WORK REQUIRED: The expected answer is the set of lines in the data below between the line holding "Ihre Nachricht* (85, 1579)" and the line holding "Vyjde: Jo Nesbo: Rana z milosti (1175, 221)", inclusive, written out exactly.

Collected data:
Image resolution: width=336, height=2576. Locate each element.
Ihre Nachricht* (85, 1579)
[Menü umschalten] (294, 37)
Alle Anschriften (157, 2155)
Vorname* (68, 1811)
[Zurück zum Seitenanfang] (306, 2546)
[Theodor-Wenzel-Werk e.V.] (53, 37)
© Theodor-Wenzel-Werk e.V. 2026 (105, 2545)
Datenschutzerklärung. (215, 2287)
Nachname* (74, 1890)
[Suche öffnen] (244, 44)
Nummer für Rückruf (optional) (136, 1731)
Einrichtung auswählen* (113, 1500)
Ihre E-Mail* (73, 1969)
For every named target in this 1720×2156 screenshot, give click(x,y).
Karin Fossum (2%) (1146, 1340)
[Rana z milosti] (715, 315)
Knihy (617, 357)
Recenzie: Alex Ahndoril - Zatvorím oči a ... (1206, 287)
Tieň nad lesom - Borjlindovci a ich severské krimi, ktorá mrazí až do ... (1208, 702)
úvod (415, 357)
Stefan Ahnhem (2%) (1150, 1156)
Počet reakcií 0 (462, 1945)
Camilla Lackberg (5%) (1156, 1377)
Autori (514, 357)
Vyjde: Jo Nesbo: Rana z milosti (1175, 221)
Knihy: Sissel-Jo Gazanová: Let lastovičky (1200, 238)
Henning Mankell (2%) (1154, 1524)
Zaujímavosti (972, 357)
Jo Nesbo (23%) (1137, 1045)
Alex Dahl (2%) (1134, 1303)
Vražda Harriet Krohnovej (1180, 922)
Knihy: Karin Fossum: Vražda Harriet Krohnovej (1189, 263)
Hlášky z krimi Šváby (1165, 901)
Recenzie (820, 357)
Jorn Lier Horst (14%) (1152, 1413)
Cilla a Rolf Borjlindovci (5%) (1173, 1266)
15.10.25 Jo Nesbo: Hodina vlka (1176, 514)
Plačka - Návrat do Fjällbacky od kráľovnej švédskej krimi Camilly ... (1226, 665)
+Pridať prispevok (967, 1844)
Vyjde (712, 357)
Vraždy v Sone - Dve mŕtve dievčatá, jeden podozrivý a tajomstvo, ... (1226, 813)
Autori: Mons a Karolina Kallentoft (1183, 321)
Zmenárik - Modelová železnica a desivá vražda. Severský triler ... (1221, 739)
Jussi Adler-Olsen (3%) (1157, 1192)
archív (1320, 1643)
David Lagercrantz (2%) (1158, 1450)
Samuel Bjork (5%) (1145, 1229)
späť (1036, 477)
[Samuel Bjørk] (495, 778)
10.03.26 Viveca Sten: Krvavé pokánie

WRITTEN SOLUTION:
Ihre Nachricht* (85, 1579)
[Menü umschalten] (294, 37)
Alle Anschriften (157, 2155)
Vorname* (68, 1811)
[Zurück zum Seitenanfang] (306, 2546)
[Theodor-Wenzel-Werk e.V.] (53, 37)
© Theodor-Wenzel-Werk e.V. 2026 (105, 2545)
Datenschutzerklärung. (215, 2287)
Nachname* (74, 1890)
[Suche öffnen] (244, 44)
Nummer für Rückruf (optional) (136, 1731)
Einrichtung auswählen* (113, 1500)
Ihre E-Mail* (73, 1969)
For every named target in this 1720×2156 screenshot, give click(x,y).
Karin Fossum (2%) (1146, 1340)
[Rana z milosti] (715, 315)
Knihy (617, 357)
Recenzie: Alex Ahndoril - Zatvorím oči a ... (1206, 287)
Tieň nad lesom - Borjlindovci a ich severské krimi, ktorá mrazí až do ... (1208, 702)
úvod (415, 357)
Stefan Ahnhem (2%) (1150, 1156)
Počet reakcií 0 (462, 1945)
Camilla Lackberg (5%) (1156, 1377)
Autori (514, 357)
Vyjde: Jo Nesbo: Rana z milosti (1175, 221)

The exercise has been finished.